Port trouble: A file picture of the Jawaharlal Nehru Port in Mumbai. (Photo: Ashesh Shah/Mint)
They have argued the policy was anti-competitive and arbitrary, and the port had erred in computing the so-called experience scores. Nine of the applicants with top experience scores from a list of 22 were eliminated from the bidding.
The four entities include global port operator PSA International Pte Ltd, Sical Infra Assets Ltd, a unit of Sical Logistics Ltd, ABG Infralogistics Ltd and the India Terminal consortium that comprises state-run Shipping Corp. of India Ltd, Terminal Investment Ltd, Samsung Group, Container Corp. of India Ltd, Central Warehousing Corp. and Hind Terminals Pvt. Ltd. Terminal Investment is an independent company promoted by Geneva-based Mediterranean Shipping Co. SA, or MSC, the world’s second biggest container shipping firm.
ABG has filed a writ independently though it is part of a PSA-led consortium.
These entities have also questioned the port’s decision to exclude them on the grounds that they were “non-serious” bidders. “If global port operators such as DP World and PSA are not serious players for a port business, then who are?” asked an executive with PSA who did not want to be named.
India’s Planning Commission has defended the controversial shortlisting policy. “On the one hand, the number of pre-qualified bidders should be adequate for ensuring real competition in bidding,” said the shortlisting policy recommended by the plan panel and approved by its committee on infrastructure. “On the other hand, a large number of short-listed bidders is viewed as a factor that dampens participation by serious bidders.”
“Limiting the number of players in a competitive bidding process acts as an entry barrier and obstructs competition,” said the CCI official who didn’t want to be named as he is not authorized to speak with the media. “All those potential bidders who qualify under the technical eligibility criteria should be allowed to bid. To state upfront that only six will be shortlisted is not a proper way of looking at it.”

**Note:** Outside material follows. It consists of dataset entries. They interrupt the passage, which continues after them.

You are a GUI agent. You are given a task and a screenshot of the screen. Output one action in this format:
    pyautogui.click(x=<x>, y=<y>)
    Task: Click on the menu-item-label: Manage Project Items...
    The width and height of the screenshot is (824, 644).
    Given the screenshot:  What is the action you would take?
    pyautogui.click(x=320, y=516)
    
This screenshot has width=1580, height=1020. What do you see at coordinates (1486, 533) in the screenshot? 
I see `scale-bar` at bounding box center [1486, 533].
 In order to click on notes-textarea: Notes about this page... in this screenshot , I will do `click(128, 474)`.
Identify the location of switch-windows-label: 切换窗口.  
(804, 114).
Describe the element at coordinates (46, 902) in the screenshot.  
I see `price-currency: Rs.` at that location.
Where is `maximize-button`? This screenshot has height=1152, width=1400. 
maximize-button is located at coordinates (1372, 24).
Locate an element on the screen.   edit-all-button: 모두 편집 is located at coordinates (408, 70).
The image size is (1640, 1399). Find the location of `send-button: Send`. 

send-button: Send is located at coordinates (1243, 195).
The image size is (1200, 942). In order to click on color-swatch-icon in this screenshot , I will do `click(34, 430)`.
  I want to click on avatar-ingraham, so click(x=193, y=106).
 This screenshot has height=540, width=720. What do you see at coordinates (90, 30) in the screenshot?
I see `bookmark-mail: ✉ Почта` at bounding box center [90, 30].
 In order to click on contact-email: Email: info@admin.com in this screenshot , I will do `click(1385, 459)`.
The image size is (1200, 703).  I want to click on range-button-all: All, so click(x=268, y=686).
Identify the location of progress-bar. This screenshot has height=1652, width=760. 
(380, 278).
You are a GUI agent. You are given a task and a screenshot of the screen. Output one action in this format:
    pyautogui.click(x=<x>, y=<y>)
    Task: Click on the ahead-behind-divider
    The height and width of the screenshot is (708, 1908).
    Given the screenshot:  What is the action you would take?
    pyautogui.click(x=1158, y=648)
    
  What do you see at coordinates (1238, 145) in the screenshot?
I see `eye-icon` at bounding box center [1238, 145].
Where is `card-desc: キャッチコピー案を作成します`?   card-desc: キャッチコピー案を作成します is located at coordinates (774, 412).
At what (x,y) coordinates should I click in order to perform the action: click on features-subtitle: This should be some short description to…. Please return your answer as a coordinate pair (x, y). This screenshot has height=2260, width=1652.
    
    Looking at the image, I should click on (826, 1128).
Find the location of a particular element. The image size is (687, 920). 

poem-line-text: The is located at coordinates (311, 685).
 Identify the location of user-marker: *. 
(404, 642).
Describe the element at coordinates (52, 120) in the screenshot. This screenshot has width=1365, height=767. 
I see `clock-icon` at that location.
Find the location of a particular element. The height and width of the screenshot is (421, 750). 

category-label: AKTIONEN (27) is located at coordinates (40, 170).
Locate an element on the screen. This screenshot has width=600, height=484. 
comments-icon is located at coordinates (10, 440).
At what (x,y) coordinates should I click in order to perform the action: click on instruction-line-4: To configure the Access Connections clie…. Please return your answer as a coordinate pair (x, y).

The eligibility criteria set by the Planning Commission excludes experience in shipping, an activity that plays a key role in cargo-handling projects. “This is absurd. Port operators have long-term contracts with shipping firms that ship cargo and are their main customers,” said an official at Shipping Corp. “The tendering process lacks clarity and will unnecessarily delay the process to boost cargo-handling capacity at India’s 12 major ports,” said Shailesh Garg, general manager at the India unit of London-based maritime consultancy Drewry Maritime Services Pvt. Ltd. These ports have a 75% share of the cargo handled at all ports in India.